**Stored items**
========

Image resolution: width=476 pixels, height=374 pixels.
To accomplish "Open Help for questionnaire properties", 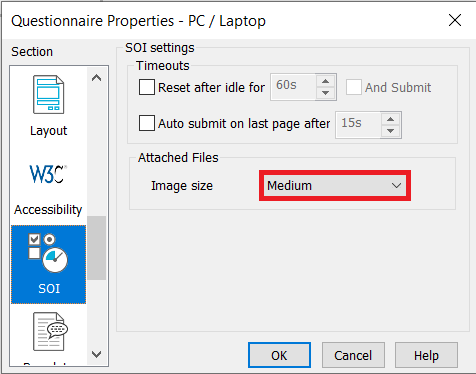I will [x=426, y=355].
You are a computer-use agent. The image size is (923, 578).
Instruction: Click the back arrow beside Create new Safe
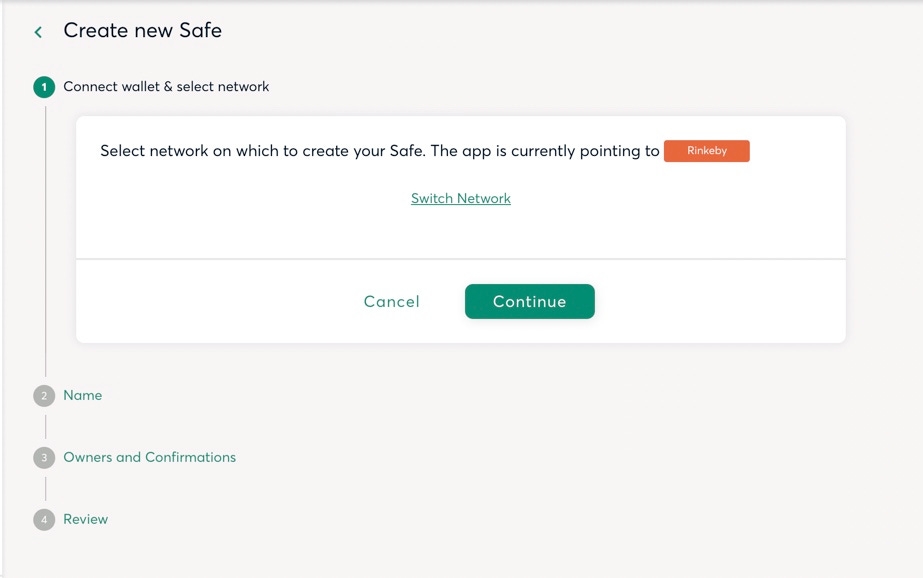[38, 32]
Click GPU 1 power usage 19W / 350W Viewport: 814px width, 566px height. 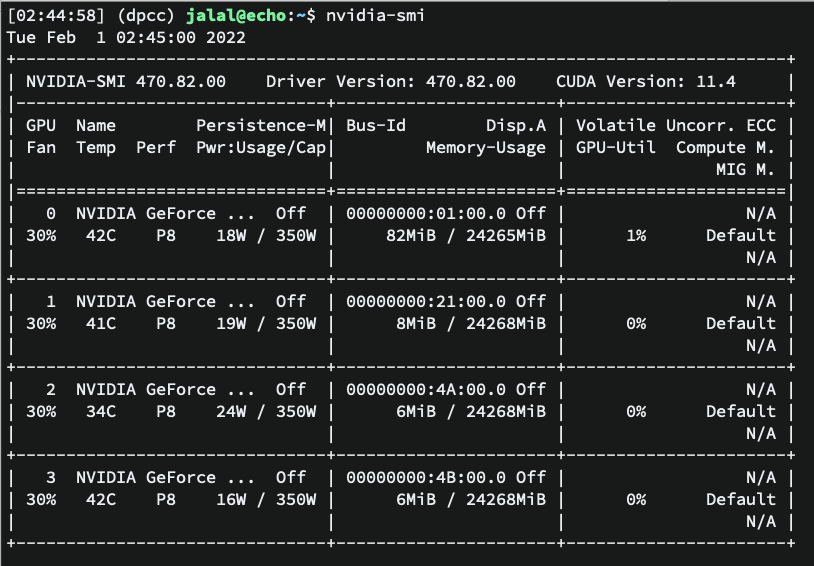[266, 323]

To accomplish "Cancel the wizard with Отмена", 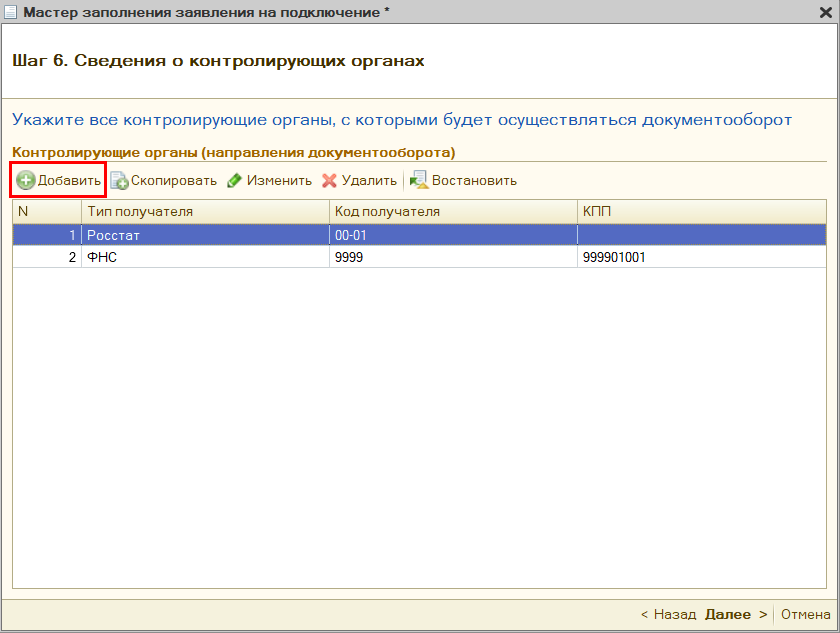I will (805, 614).
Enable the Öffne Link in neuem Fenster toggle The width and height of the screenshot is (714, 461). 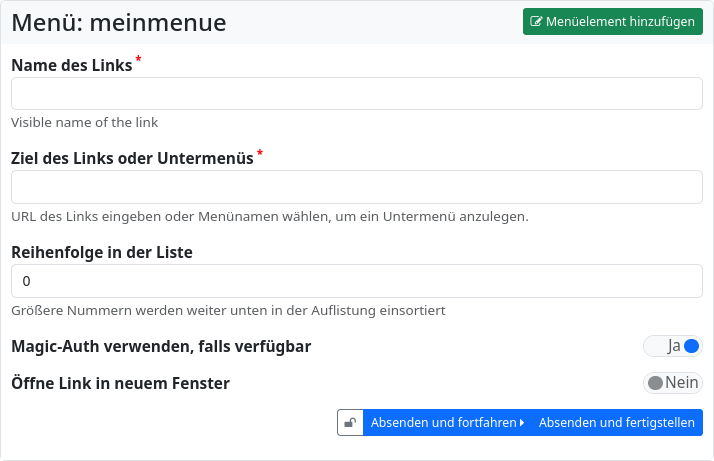click(673, 383)
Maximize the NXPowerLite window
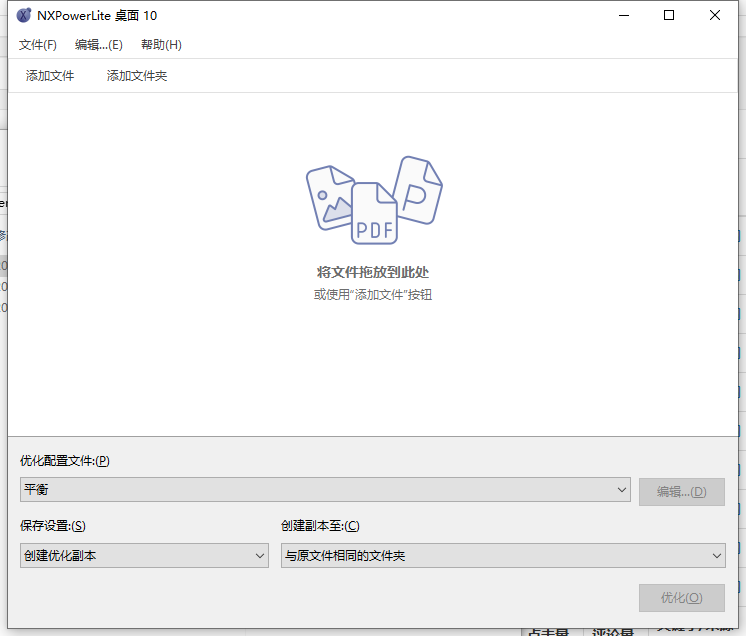 click(x=669, y=15)
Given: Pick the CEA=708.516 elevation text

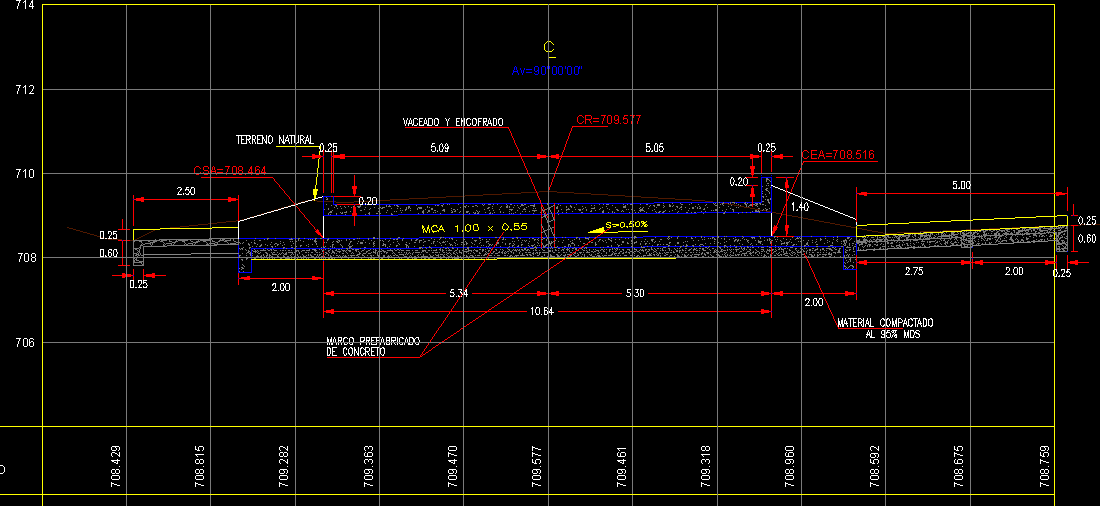Looking at the screenshot, I should pyautogui.click(x=838, y=155).
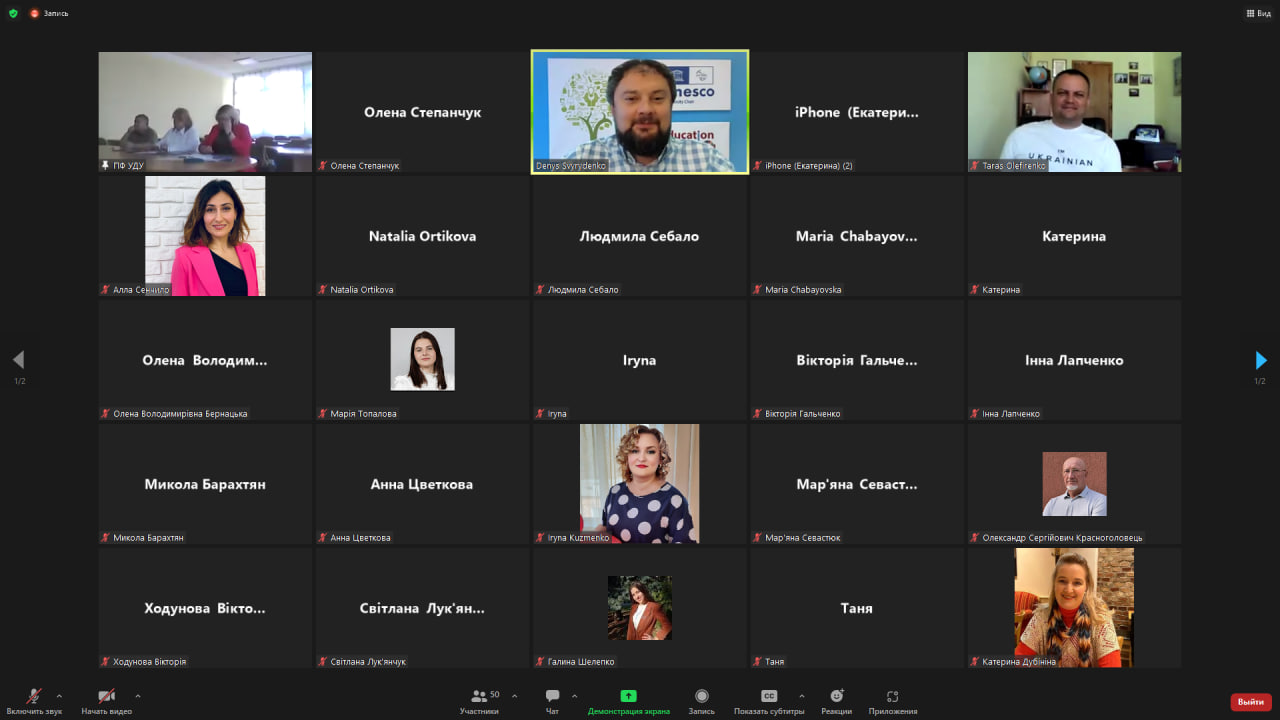
Task: Select Denys Svyrydenko's highlighted video tile
Action: [x=640, y=112]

========

**TASK INSTRUCTIONS**
Please transcribe exactly the lines from the one containing "Maximize the NXPowerLite window" through the last line of the records above, both included, and leave out every picture.

**RESULT OF THE EXERCISE**
Maximize the NXPowerLite window
 click(x=669, y=15)
Given: Pick the CEA=708.516 elevation text

Looking at the screenshot, I should pyautogui.click(x=838, y=155).
Task: Select Denys Svyrydenko's highlighted video tile
Action: [x=640, y=112]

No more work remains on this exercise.